◆ **TASK DESCRIPTION**: Only one stretch of the data below is needed: the line with "The image size is (431, 231)." through the last line. Output it exactly and drop the pictures.

◆ **DATA PROVIDED**:
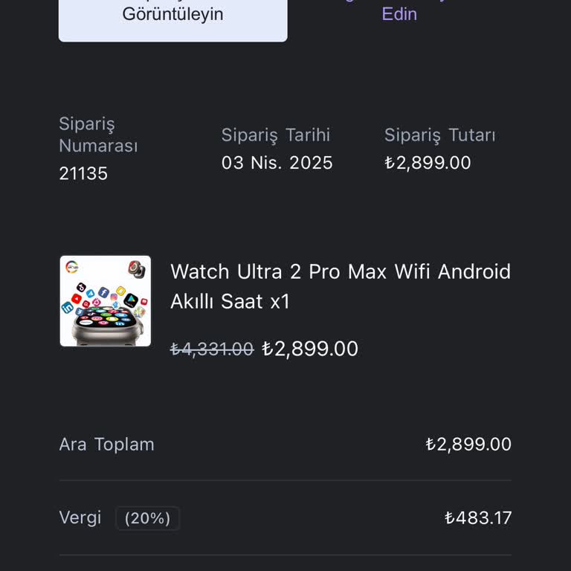Select the order date 03 Nis. 2025
This screenshot has width=571, height=571.
277,163
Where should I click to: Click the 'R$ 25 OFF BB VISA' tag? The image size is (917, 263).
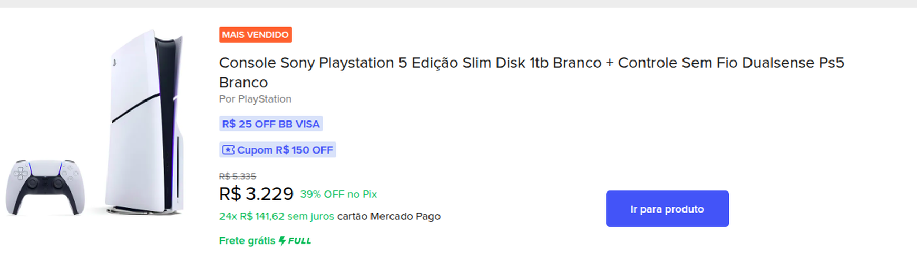coord(271,124)
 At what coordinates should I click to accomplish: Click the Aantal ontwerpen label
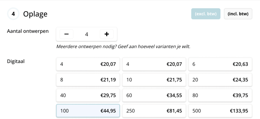pos(28,31)
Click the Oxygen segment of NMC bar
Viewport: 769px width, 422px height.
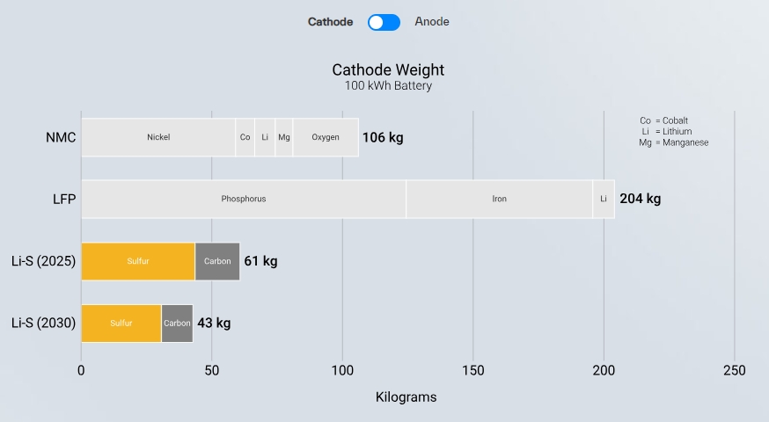click(326, 137)
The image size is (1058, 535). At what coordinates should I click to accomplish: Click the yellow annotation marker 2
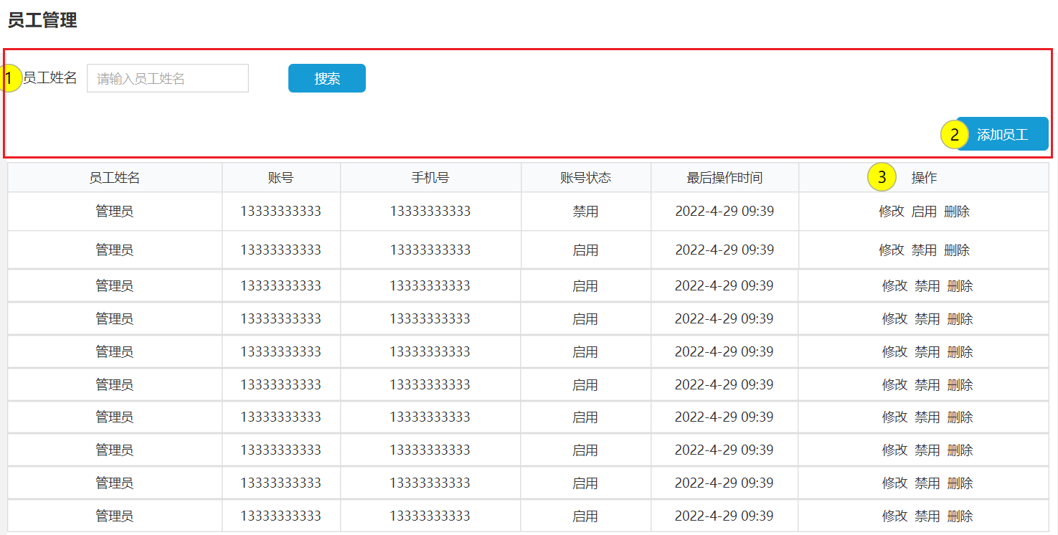[955, 135]
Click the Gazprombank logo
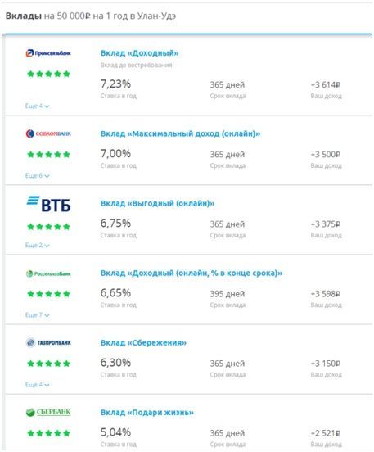 click(48, 343)
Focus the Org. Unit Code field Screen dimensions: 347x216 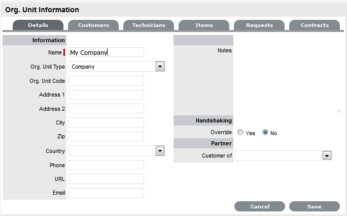tap(106, 81)
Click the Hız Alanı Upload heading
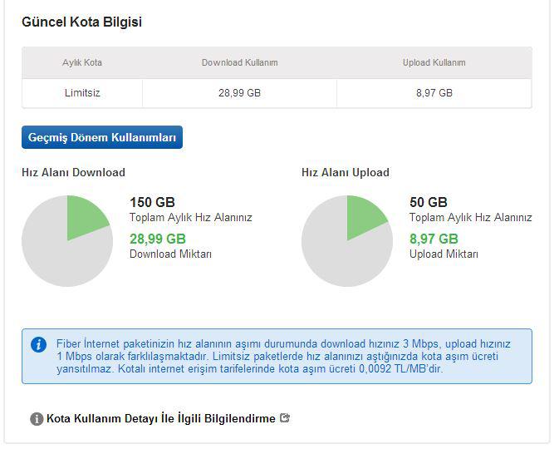This screenshot has height=449, width=559. [345, 173]
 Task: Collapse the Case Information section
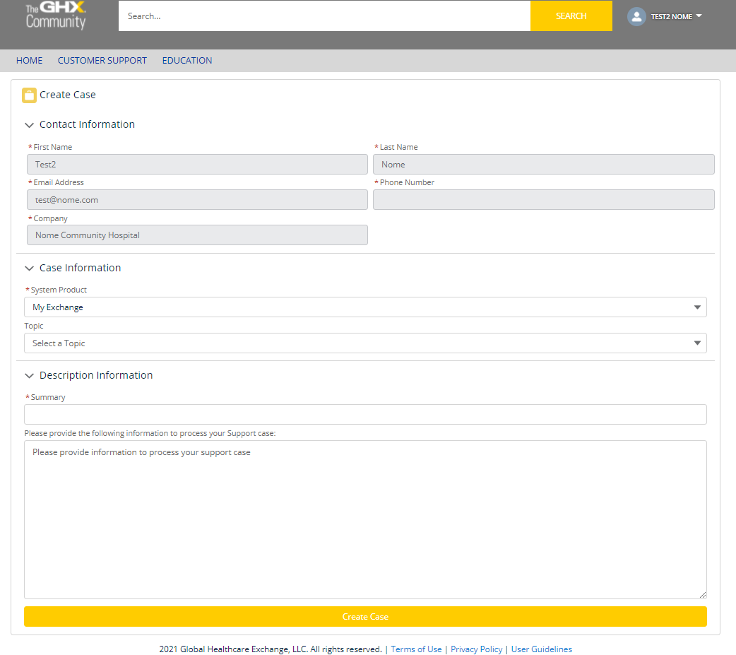tap(30, 269)
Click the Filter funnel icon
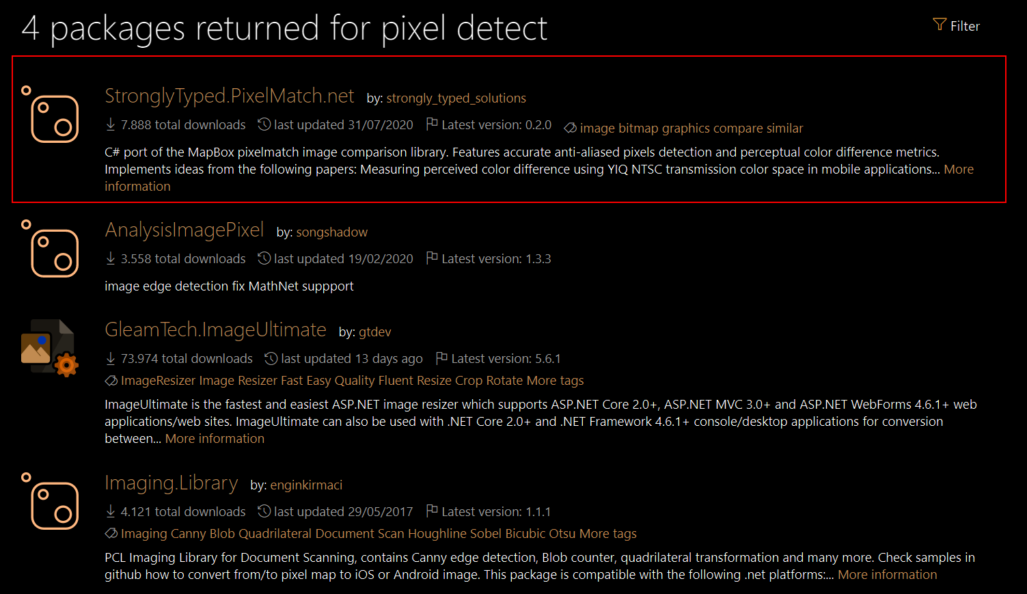 pos(940,25)

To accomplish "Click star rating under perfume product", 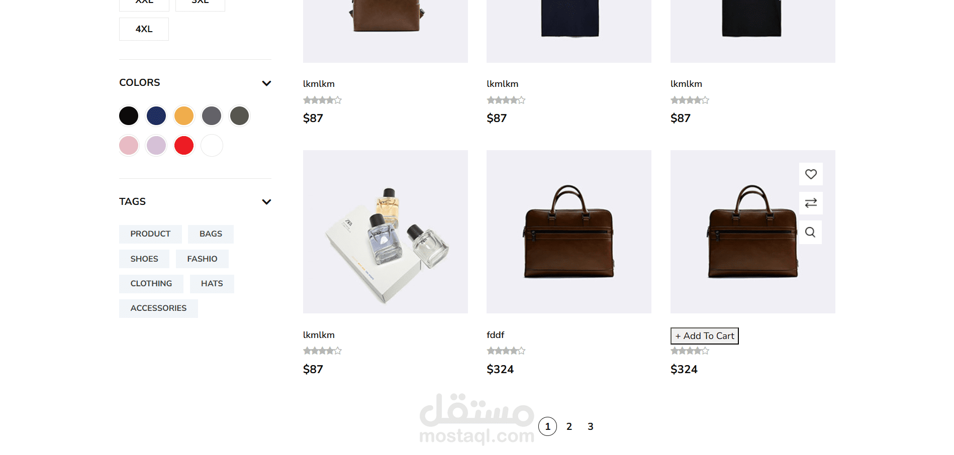I will [x=322, y=351].
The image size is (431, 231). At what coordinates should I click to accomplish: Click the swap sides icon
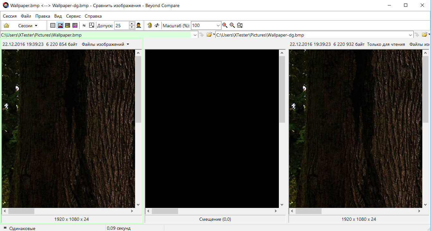(157, 26)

◆ **YOUR RESPONSE**:
The image size is (431, 231). At what coordinates should I click to accomplish: Click the swap sides icon
(157, 26)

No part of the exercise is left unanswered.